Value Engineering Boosts Wastewater Project


To better serve the residents of Fort Collins, CO, and surrounding towns, the South Fort Collins Sanitation District (SFCSD) needed to update its wastewater treatment facilities through a $35MM project. Under general contractor Hydro Construction of Fort Collins, Interstates helped the client go above and beyond its expectations – finding cost-saving solutions and bringing the project in under budget and on time.

Cost Savings Increase Scope
Interstates modified the facility’s existing digester tank for processing solids and added separating equipment, a third clarifier and a new blower building with a corresponding step-feed facility. Using their expertise to tweak construction plans, Interstates saved enough time and money for SFCSD that they could go ahead and approve the next phase of their expansion project. “Our value engineering helped the client deduct costs from the original project scope so that they could get the most out of their money,” says Jeremy Schlotthauer, Superintendent at Interstates.

According to Cameron Louie, Project Manager at Interstates, “After some investigation, we were able to use existing duct banks for pulling new feeder wires to different buildings. Because the client didn’t have to excavate new duct banks and replace asphalt, it saved them a significant amount of money.” He adds that another value engineering win involved using in-slab conduits for a cleaner, more efficient installation. The money saved allowed SFCSD to expand the scope of their project. “It was a good surprise when they announced they were pulling Phase 2 forward early,” says Louie.

Interstates’ goal is to work “safer and faster all the time,” according to Louie. Despite some problematic wire pulls, crews pulled almost 350’ per hour in certain areas and achieved over 9’ per hour for raceway installations.

Critical Shutdowns and COVID-19
According to SFCSD, over 400 miles of collection lines bring wastewater to the water reclamation facility 24/7, 365 days a year. Since the wastewater never stops flowing, shutdowns on this project had to be timed carefully and executed with precision. With the lowest flows in the early morning hours, the three major shutdowns on this project started at 2:30 a.m. “We had to get our work done and get the facility started up again by 7 a.m.,” says Tanner Anderson, Project Coordinator at Interstates.

The crews’ hard work and thorough coordination among the power company, general contractor and Interstates were the key to safe, successful shutdowns that kept the project on schedule. “It’s pressured work, but we had a great team with experience that made it seem like second nature. All the shutdowns went really well with no injuries or hiccups,” says Anderson.

The schedule was also fortunate not to be unduly disrupted by the COVID-19 pandemic. Crews took necessary hygienic and distancing precautions, but there were some “scares” when exposures affected who was able to work. “There were a lot of adjustments to be made at the beginning as far as masking and hand-washing stations and keeping the workers spread out in different areas.

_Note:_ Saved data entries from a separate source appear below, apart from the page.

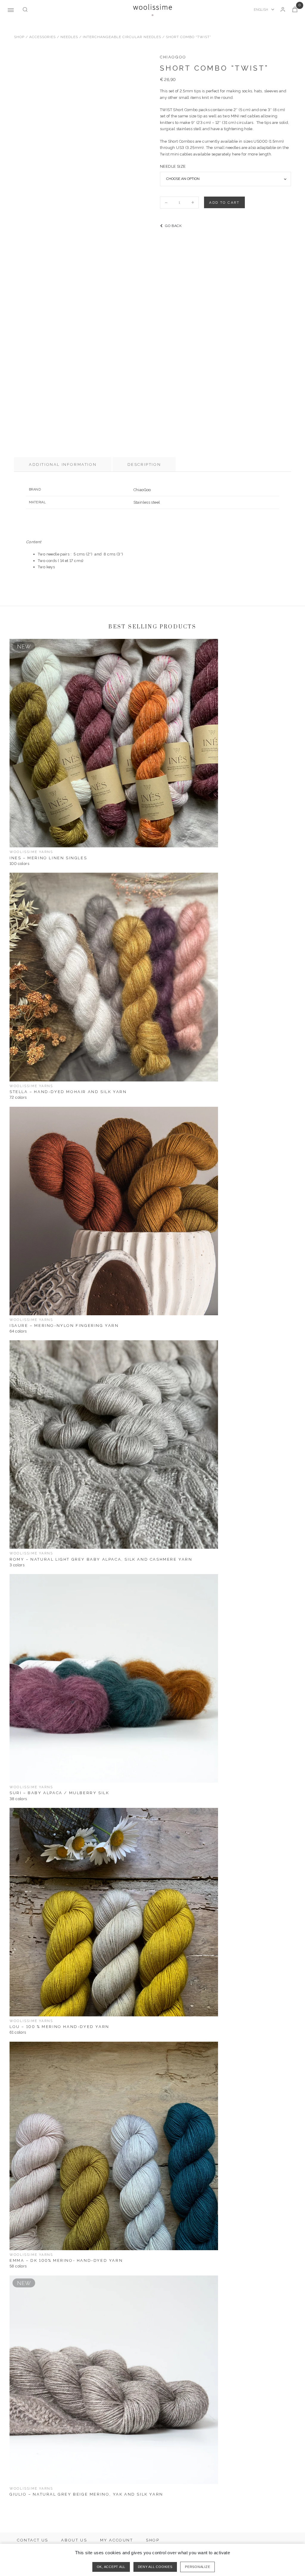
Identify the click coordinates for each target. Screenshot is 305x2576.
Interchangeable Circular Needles (122, 37)
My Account (116, 2540)
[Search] (25, 10)
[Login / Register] (283, 10)
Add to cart (224, 202)
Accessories (42, 37)
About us (74, 2540)
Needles (69, 37)
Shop (19, 37)
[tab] (62, 464)
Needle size (173, 166)
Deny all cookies (155, 2567)
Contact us (32, 2540)
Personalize (197, 2567)
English (261, 10)
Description (144, 464)
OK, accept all (111, 2567)
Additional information (63, 464)
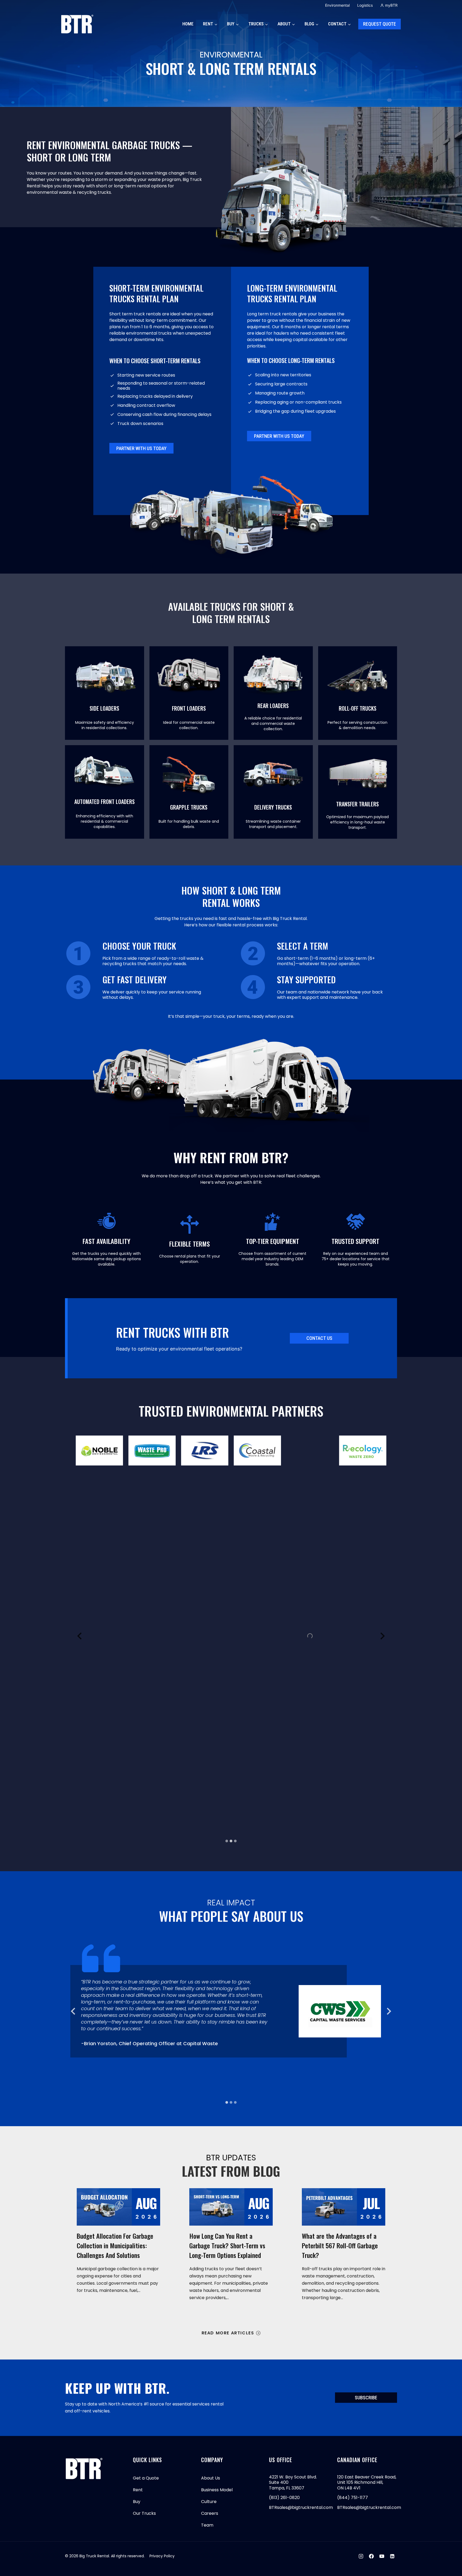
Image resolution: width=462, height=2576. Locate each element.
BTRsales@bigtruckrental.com (301, 2507)
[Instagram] (361, 2556)
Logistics (365, 5)
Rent (138, 2490)
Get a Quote (146, 2478)
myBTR (391, 5)
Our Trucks (144, 2513)
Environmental (337, 5)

There were moments when figuring out manpower was anxiety-inducing, but as time went on, the new routines became easier,” says Louie.

Poised for Future Growth
The facility is now capable of treating 6 million gallons of water per day, and it has additional capacity for the future. All the updates from this project help SFCSD meet new, stricter requirements from both the United States EPA and the Colorado Department of Public Health and Environment. Another positive result of this project is the ability for SFCSD to produce Class “A” biosolids that can be reused and recycled rather than ending up in landfills. Because of Interstates’ efficient and capable work, SFCSD is ready to serve its growing client base for years to come.